■ To do
For this exercise, print all of the entries exactly as given.

■ Data in this exercise

-=-=-=-=-

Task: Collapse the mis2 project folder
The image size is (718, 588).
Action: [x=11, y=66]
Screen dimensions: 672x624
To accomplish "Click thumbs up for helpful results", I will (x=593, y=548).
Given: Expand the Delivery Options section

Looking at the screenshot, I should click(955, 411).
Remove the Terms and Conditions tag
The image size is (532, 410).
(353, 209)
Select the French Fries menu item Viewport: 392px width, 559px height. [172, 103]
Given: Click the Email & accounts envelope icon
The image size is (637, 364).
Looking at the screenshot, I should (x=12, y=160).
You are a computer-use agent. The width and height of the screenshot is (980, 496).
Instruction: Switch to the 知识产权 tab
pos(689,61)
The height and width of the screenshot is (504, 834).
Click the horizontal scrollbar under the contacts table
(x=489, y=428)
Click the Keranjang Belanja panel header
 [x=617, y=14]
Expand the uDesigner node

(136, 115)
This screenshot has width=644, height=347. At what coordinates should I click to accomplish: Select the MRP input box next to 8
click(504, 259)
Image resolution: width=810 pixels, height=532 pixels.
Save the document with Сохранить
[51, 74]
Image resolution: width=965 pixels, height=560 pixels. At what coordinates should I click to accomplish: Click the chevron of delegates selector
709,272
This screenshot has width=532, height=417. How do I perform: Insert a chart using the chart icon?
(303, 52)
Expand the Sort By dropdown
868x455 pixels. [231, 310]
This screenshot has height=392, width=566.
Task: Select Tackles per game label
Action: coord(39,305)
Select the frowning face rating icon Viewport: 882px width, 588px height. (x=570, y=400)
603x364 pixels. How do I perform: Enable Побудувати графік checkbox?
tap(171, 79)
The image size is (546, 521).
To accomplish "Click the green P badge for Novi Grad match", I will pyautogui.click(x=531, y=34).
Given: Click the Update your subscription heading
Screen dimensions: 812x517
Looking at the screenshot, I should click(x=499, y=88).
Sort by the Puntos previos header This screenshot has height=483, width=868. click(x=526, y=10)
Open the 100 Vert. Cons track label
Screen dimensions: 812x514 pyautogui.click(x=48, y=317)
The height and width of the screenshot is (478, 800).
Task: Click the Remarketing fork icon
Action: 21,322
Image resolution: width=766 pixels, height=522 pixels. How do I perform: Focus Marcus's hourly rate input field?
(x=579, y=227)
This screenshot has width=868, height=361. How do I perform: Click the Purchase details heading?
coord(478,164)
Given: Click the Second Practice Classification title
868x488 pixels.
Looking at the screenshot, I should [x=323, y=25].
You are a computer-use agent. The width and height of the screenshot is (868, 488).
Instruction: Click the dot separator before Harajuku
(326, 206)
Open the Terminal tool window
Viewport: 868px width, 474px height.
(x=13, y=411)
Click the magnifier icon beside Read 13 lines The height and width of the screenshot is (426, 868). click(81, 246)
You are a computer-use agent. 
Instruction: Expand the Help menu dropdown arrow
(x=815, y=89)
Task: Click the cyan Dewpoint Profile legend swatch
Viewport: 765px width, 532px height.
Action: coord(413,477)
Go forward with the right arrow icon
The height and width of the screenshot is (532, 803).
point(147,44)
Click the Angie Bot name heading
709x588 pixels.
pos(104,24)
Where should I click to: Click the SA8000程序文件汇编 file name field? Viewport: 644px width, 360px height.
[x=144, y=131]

-=-=-=-=-

■ Solution for this problem
Task: Collapse the mis2 project folder
The image size is (718, 588).
Action: [x=11, y=66]
Screen dimensions: 672x624
To accomplish "Click thumbs up for helpful results", I will (x=593, y=548).
Given: Expand the Delivery Options section

Looking at the screenshot, I should click(955, 411).
Remove the Terms and Conditions tag
The image size is (532, 410).
(353, 209)
Select the French Fries menu item Viewport: 392px width, 559px height. [172, 103]
Given: Click the Email & accounts envelope icon
The image size is (637, 364).
Looking at the screenshot, I should (x=12, y=160).
You are a computer-use agent. The width and height of the screenshot is (980, 496).
Instruction: Switch to the 知识产权 tab
pos(689,61)
The height and width of the screenshot is (504, 834).
Click the horizontal scrollbar under the contacts table
(x=489, y=428)
Click the Keranjang Belanja panel header
 [x=617, y=14]
Expand the uDesigner node

(136, 115)
This screenshot has width=644, height=347. At what coordinates should I click to accomplish: Select the MRP input box next to 8
click(504, 259)
Image resolution: width=810 pixels, height=532 pixels.
Save the document with Сохранить
[51, 74]
Image resolution: width=965 pixels, height=560 pixels. At what coordinates should I click to accomplish: Click the chevron of delegates selector
709,272
This screenshot has width=532, height=417. How do I perform: Insert a chart using the chart icon?
(303, 52)
Expand the Sort By dropdown
868x455 pixels. [231, 310]
This screenshot has height=392, width=566.
Task: Select Tackles per game label
Action: coord(39,305)
Select the frowning face rating icon Viewport: 882px width, 588px height. (x=570, y=400)
603x364 pixels. How do I perform: Enable Побудувати графік checkbox?
tap(171, 79)
The image size is (546, 521).
To accomplish "Click the green P badge for Novi Grad match", I will pyautogui.click(x=531, y=34).
Given: Click the Update your subscription heading
Screen dimensions: 812x517
Looking at the screenshot, I should click(x=499, y=88).
Sort by the Puntos previos header This screenshot has height=483, width=868. click(x=526, y=10)
Open the 100 Vert. Cons track label
Screen dimensions: 812x514 pyautogui.click(x=48, y=317)
The height and width of the screenshot is (478, 800).
Task: Click the Remarketing fork icon
Action: 21,322
Image resolution: width=766 pixels, height=522 pixels. How do I perform: Focus Marcus's hourly rate input field?
(x=579, y=227)
This screenshot has width=868, height=361. How do I perform: Click the Purchase details heading?
coord(478,164)
Given: Click the Second Practice Classification title
868x488 pixels.
Looking at the screenshot, I should [x=323, y=25].
You are a computer-use agent. The width and height of the screenshot is (868, 488).
Instruction: Click the dot separator before Harajuku
(326, 206)
Open the Terminal tool window
Viewport: 868px width, 474px height.
(x=13, y=411)
Click the magnifier icon beside Read 13 lines The height and width of the screenshot is (426, 868). click(81, 246)
You are a computer-use agent. 
Instruction: Expand the Help menu dropdown arrow
(x=815, y=89)
Task: Click the cyan Dewpoint Profile legend swatch
Viewport: 765px width, 532px height.
Action: coord(413,477)
Go forward with the right arrow icon
The height and width of the screenshot is (532, 803).
point(147,44)
Click the Angie Bot name heading
709x588 pixels.
pos(104,24)
Where should I click to: Click the SA8000程序文件汇编 file name field? Viewport: 644px width, 360px height.
[x=144, y=131]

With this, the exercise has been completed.